GIVEN PROBLEM 1. In the Google+ post, which feature does the writer name as their favorite?

-- start PROVIDED TEXT --

Google+ is on the brink of 10M users. After I received the coveted, Willy Wonka golden ticket, access to Google+ it’s 10M + 1. I’m in.

I dragged and dropped colleagues (we digital geeks are in Google+ in full force) and friends into circles. I hung out in Hangouts (my favorite feature) and scrolled through Sparks. I floated like I was in a neighborhood without the grounding of profile houses.

Then I watched logged out and watched my Facebook wall scroll with Google+ opinions.

What is Google+? David Pogue of the New York Times explains it well.

The top seven things that strike me:

1. Exclusive invites: Google excels at invitation-only. Gmail invitees forgot to care that their emails were being used for ad targeting. We still don’t mind. The club with the red rope is enticing. Even if we don’t know what’s inside.

2. The “not yet public” launch: Google has downplayed this launch. The NYT blogger above stated “it’s unfair to mention bugs because the service isn’t even public yet.” Really? Put a product launch behind a invitation wall, say it’s just a part of a bigger whole and people will concede on criticism. Brilliant.

-- end PROVIDED TEXT --

GIVEN PROBLEM 2. Arrange the listing as a two-column CSV with the headers instruction and answer, starting at the line that contains "Image resolution: width=558" and ending at the end of the listing. Give one row for each instruction with its answer, put each value in one quoted field with line breaks turned into spaces, and leave the pictures out.

-- start DATA EXCERPTS --

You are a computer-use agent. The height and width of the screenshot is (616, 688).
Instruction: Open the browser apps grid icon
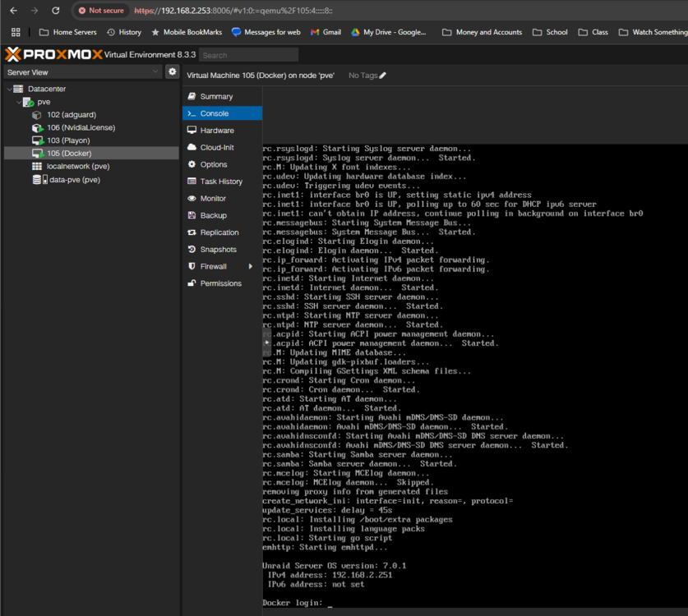16,32
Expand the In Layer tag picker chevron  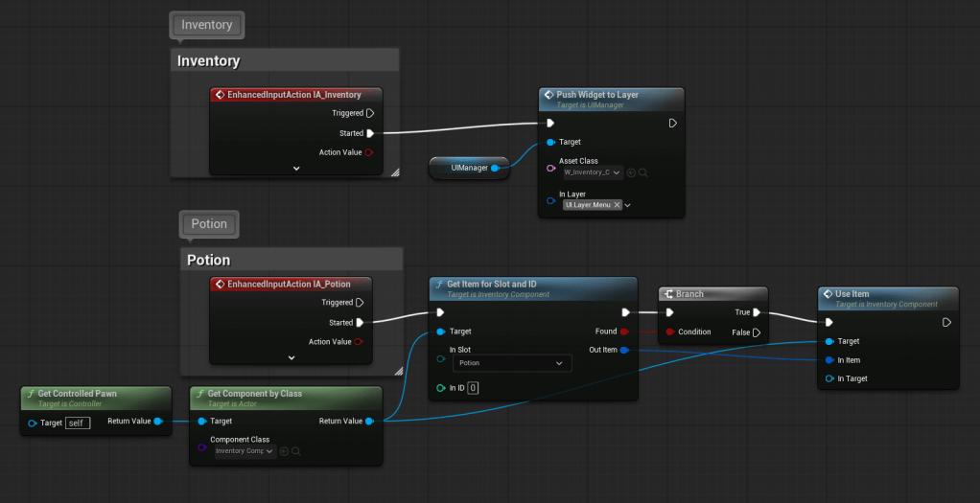pyautogui.click(x=628, y=205)
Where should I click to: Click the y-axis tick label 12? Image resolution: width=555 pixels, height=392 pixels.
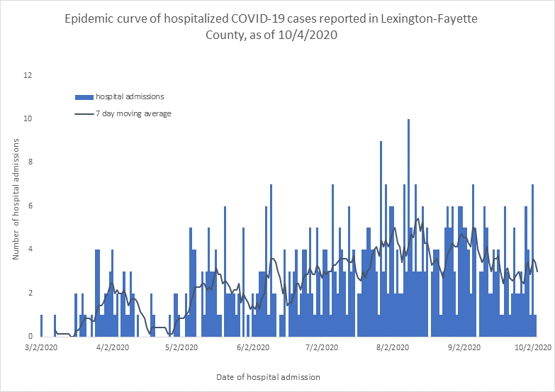click(x=27, y=75)
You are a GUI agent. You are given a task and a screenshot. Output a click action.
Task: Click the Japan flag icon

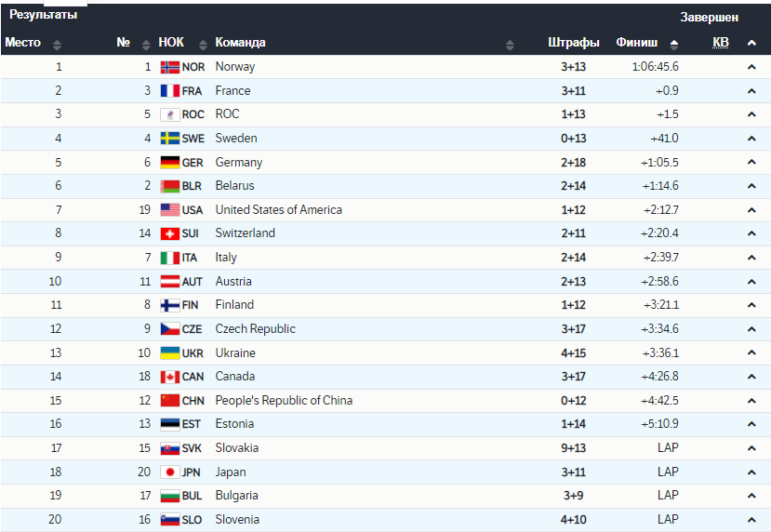coord(169,472)
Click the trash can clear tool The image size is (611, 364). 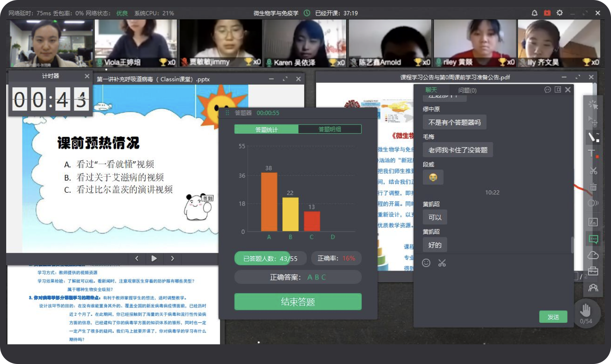(x=593, y=187)
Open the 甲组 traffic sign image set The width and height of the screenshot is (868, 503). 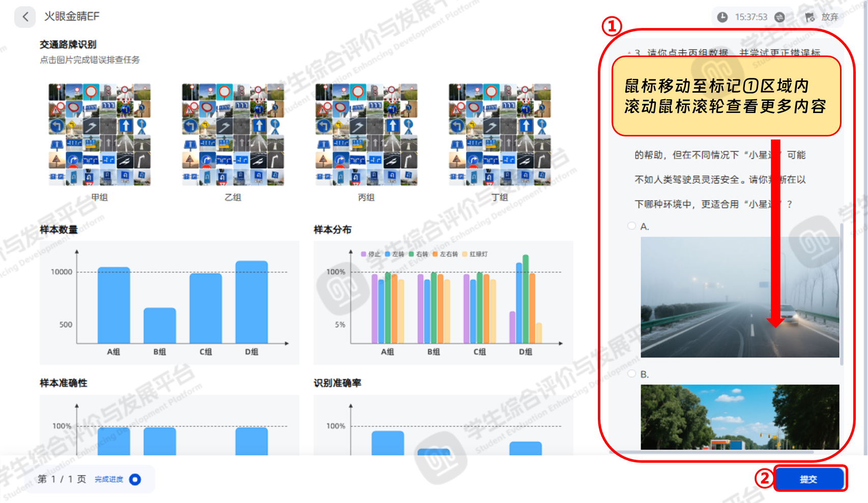coord(100,134)
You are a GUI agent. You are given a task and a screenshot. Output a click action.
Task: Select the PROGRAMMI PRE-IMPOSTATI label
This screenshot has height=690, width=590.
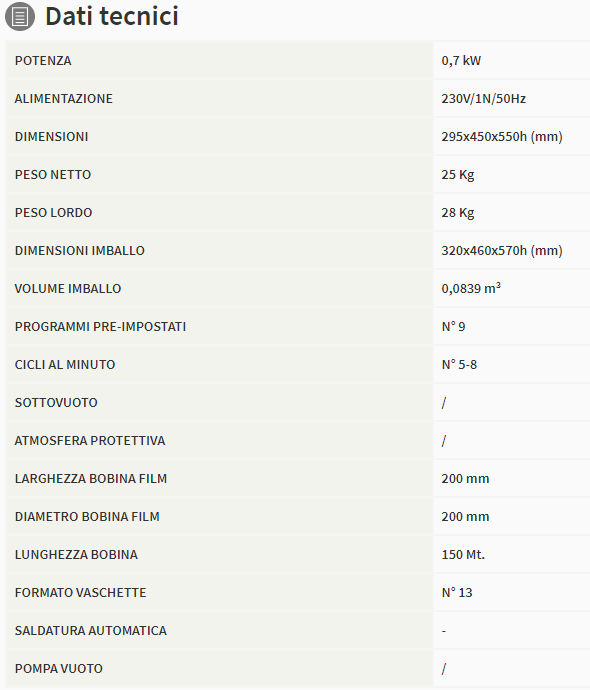coord(100,327)
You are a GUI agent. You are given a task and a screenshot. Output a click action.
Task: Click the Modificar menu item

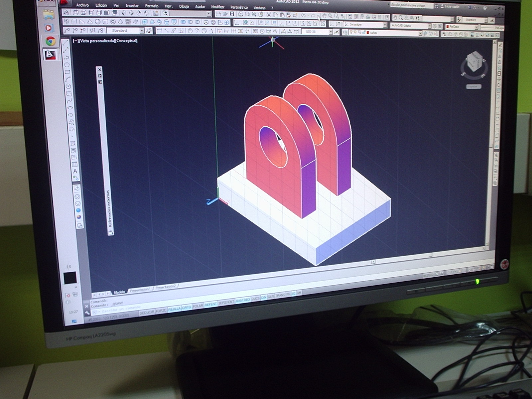click(x=218, y=7)
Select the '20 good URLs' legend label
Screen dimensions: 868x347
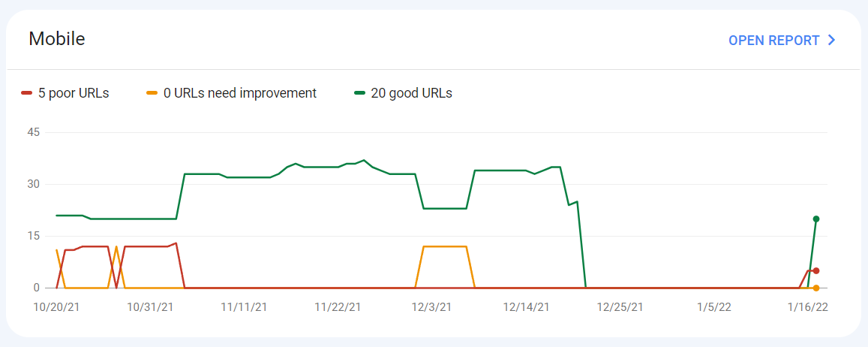point(412,93)
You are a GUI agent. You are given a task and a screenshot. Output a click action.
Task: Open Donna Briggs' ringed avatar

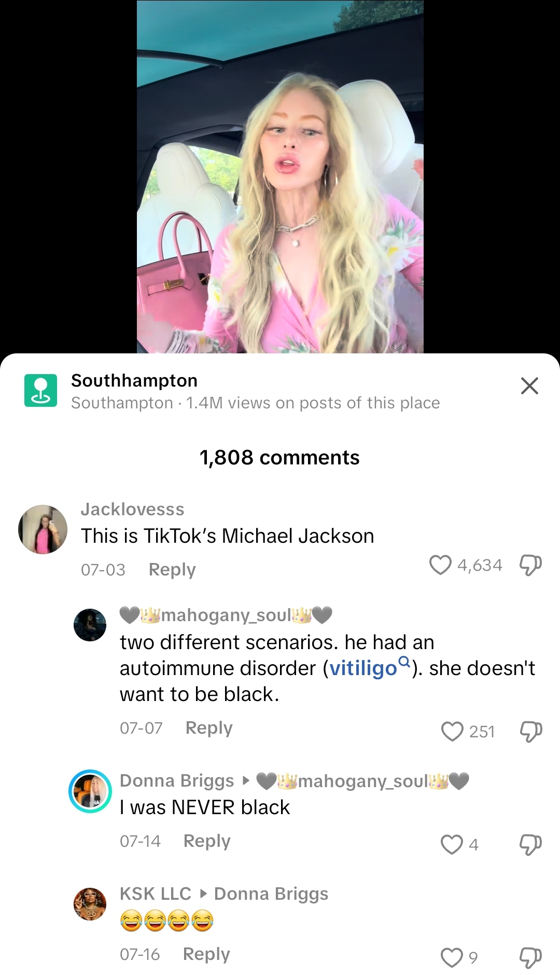click(x=90, y=791)
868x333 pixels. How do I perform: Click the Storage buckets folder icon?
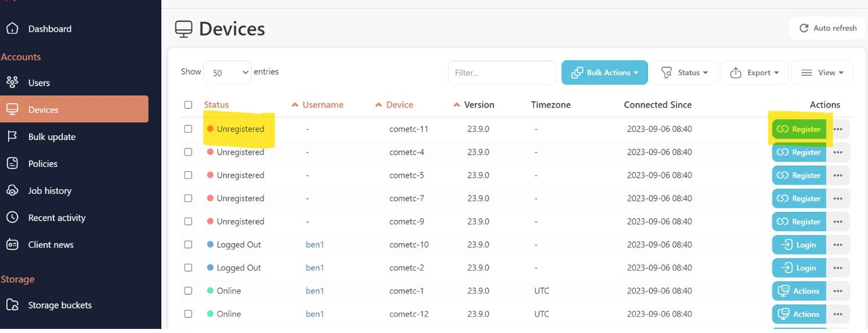click(12, 305)
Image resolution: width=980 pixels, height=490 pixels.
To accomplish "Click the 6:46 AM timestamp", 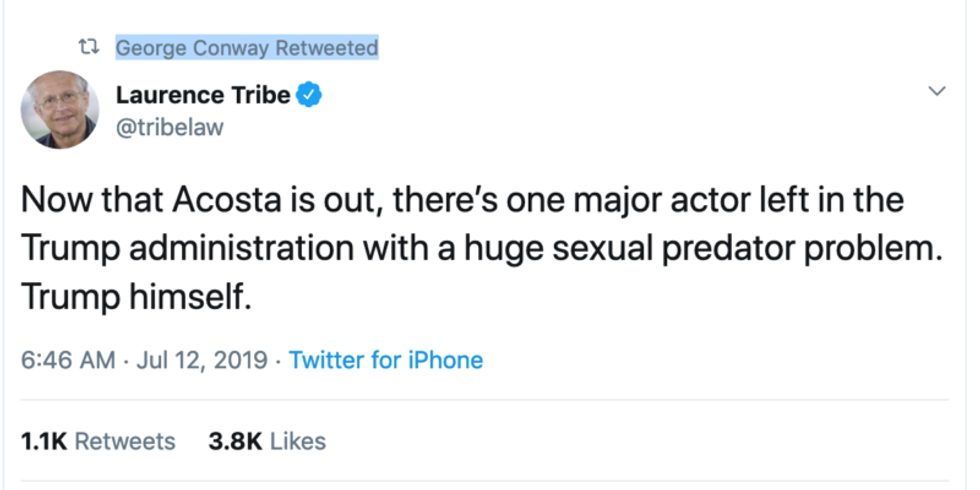I will [68, 360].

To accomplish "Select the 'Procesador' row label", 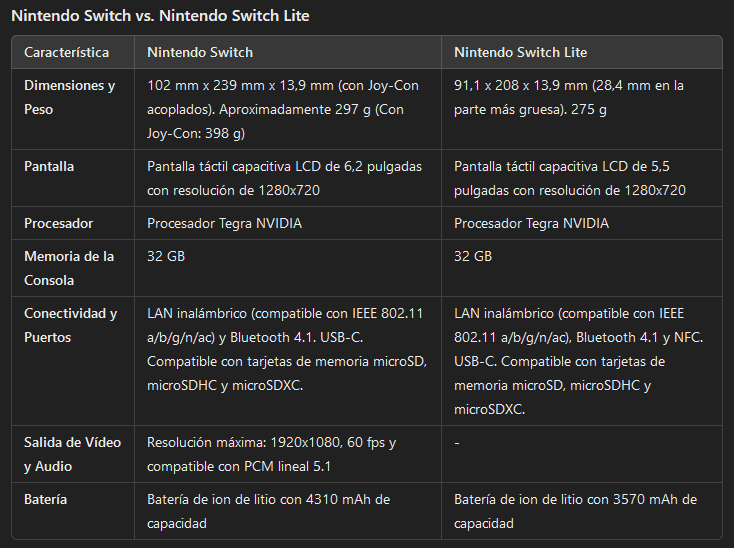I will 59,224.
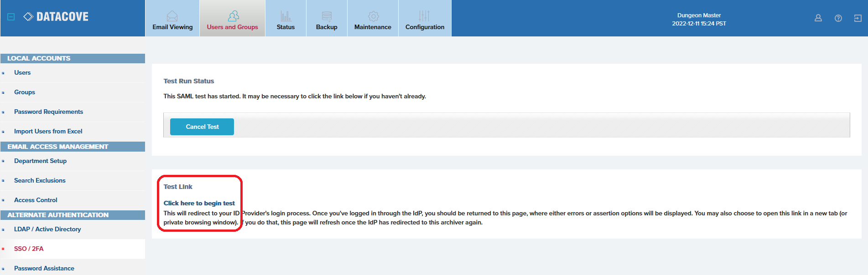Open Access Control settings
The height and width of the screenshot is (275, 868).
(x=36, y=200)

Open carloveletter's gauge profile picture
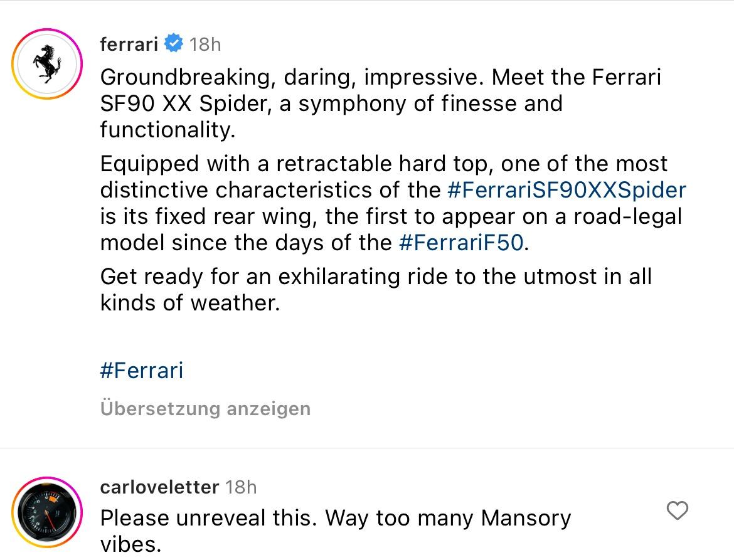click(47, 512)
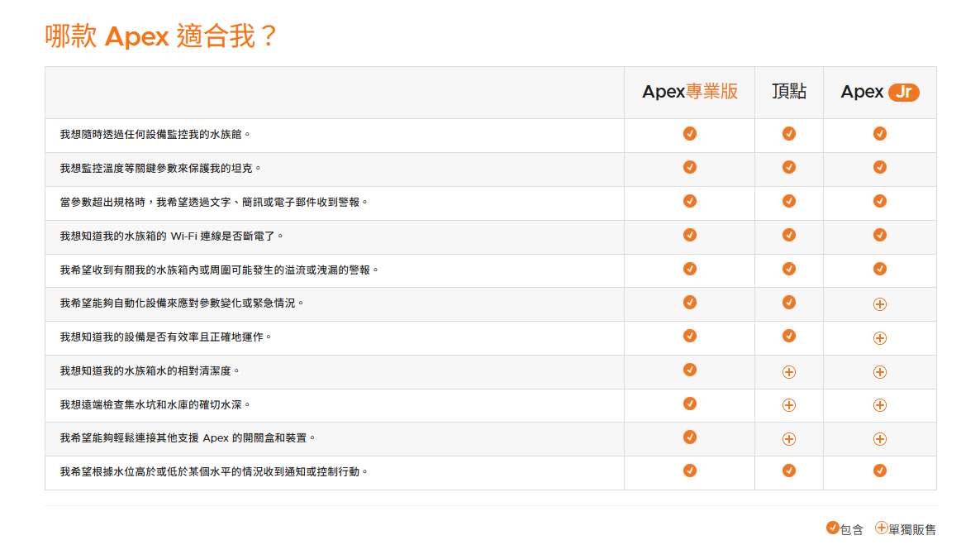Click 頂點 checkmark for 監控溫度 row

click(789, 167)
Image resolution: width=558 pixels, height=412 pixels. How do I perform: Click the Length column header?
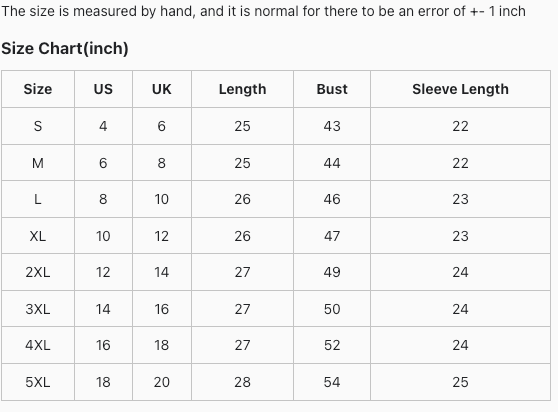(242, 89)

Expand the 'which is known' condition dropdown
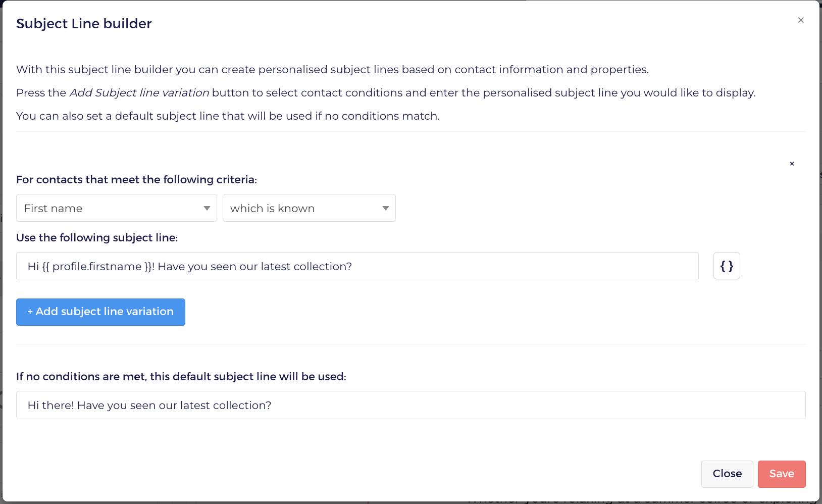[x=309, y=208]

-- end DATA EXCERPTS --

OUTPUT 1. Hangouts

OUTPUT 2.
instruction,answer
"Image resolution: width=558 pixels, height=412 pixels. How do I perform: Click the Length column header?","(242, 89)"
"Expand the 'which is known' condition dropdown","[x=309, y=208]"